There is an interesting contrast about the way cricket match tickets and plane tickets are priced. Plane tickets, especially of the low cost fliers, are priced very low if the booking is done well in advance. The ticket price keeps increasing as the date of journey approaches, and it is the highest on the day of travel. In contrast, the tickets of cricket matches (and also popular enetertainment shows) are priced very high initially. However, as the date approaches and if there is limited demand, the organisers generally lower ticket prices.
Now, both flight and cricket matches appear to have the same economic characteristics - fixed number of seats, and if seats are not filled there will be losses. Before we go any further, let us examine as to why there exists a differential pricing strategy, or price discrimination, for these two categories of tickets. We all know that consumers have varying utilities associated with the consumption or possession of the same good or service. This manifests in their exhibiting varying willingness to pay, in terms of demand prices, for the same service or good. The supplier or producer can maximize his revenues by capturing as many consumers as possible, and all at their respective maximum willingness to pay.

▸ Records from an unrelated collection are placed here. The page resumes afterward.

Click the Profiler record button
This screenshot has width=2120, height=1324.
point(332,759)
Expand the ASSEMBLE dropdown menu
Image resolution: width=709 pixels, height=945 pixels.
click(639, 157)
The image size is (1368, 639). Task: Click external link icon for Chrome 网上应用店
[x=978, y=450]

The cricket match or enetertainment show organisers have a problem in identifying the right ticket price. If they price it too low, all the tickets will be sold out quickly, and they would have lost out income from those who would have been willing to pay substantially higher prices for the ticket. On the other hand, if the tickets are priced too high, there is the possibility of inadequate demand at that price. The challenge for the organiser is to find the price or prices, at which he is able to capture the full willingness to pay of all the customers. Therefore, he deliberately keeps the price a little high so as to lure out all those with higher utility for viewing the match, and hence willing to pay the higher price. The organiser takes stock as the match date nears and if the tickets remain unsold in significant quantities, he lowers the price to attract more demand.

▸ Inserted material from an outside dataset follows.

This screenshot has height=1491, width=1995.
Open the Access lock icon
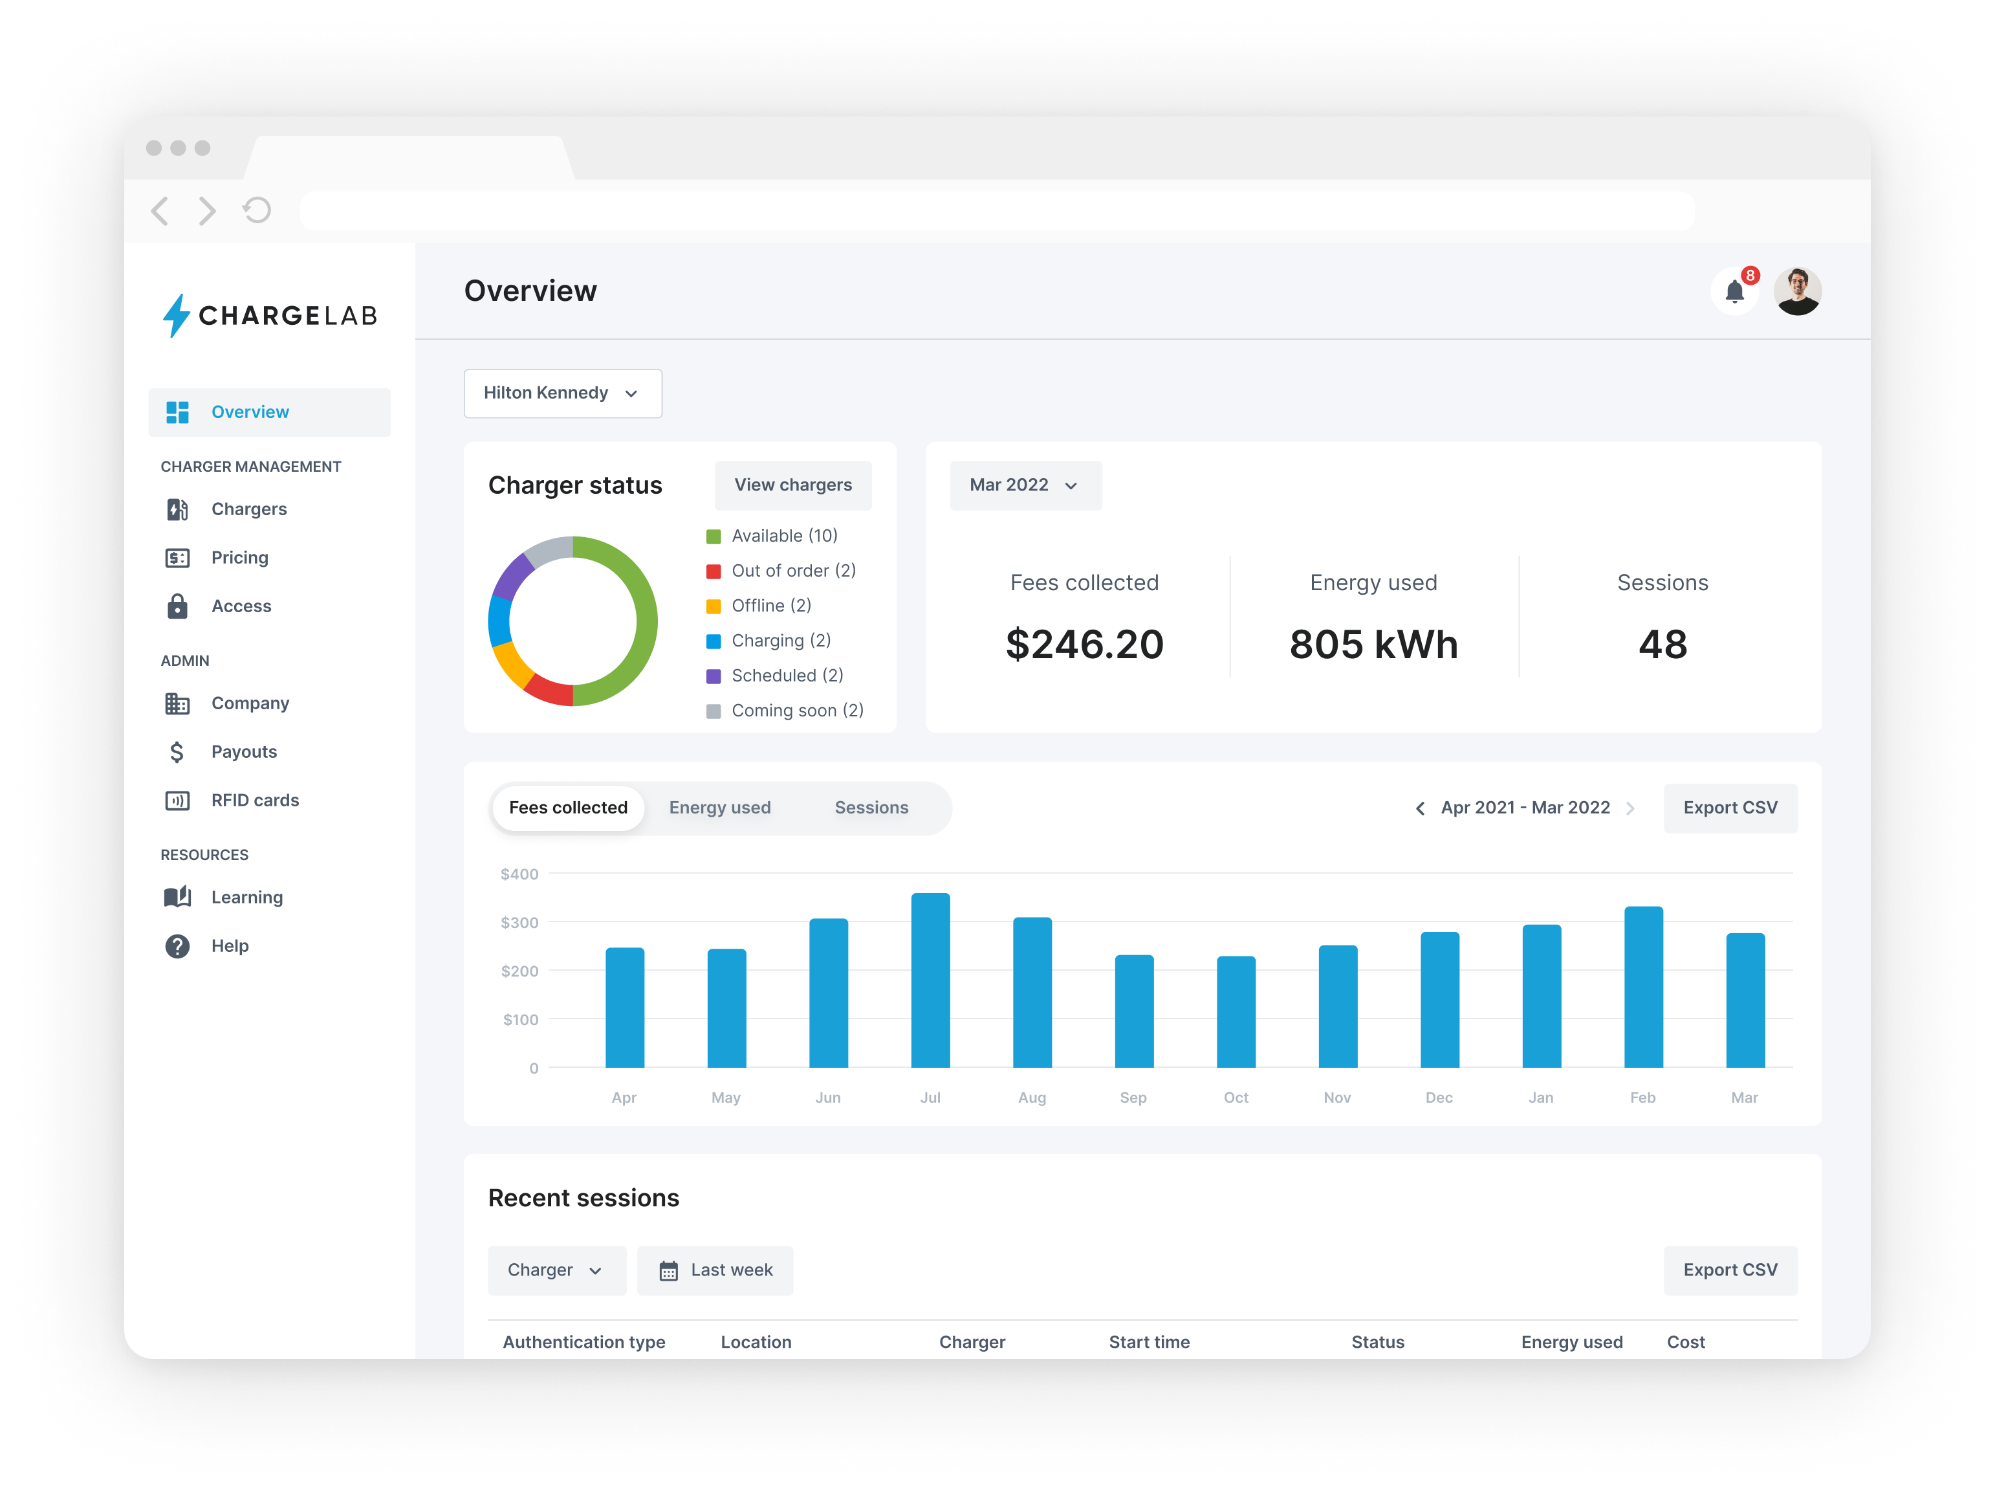tap(178, 606)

In contrast, the customer profile and demand motivations for flight tickets are different. Low cost carriers, in particular, price tickets very cheaply as the booking opens. This is to attract all those holiday and other fixed schedule travellers, who look for bargains and the cheapest options. Business and other official users who cannot fix their schedules in advance, would in any case be willing or indifferent to paying the actual or even higher prices to make the trip. By raising prices as the date of journey approaches, the plane operator is trying to capture this unique differential willingness to pay of his customer base. The operator has to make a judgement call on whether he will be able to make more money by the aforementioned differential pricing scheme or by filling more seats by keeping the prices uniformly low. In practice, it has been found that the former is a far more remunerative strategy.
The cases of cricket match (or entertainment shows) and flight seats are excellent examples of how price discrimination can minimize deadweight losses and help capture the full value for the organizers. The problem with price discrimination is the difficulty in identifying the right pricing strategy, whose failure can cause huge losses to the organizer.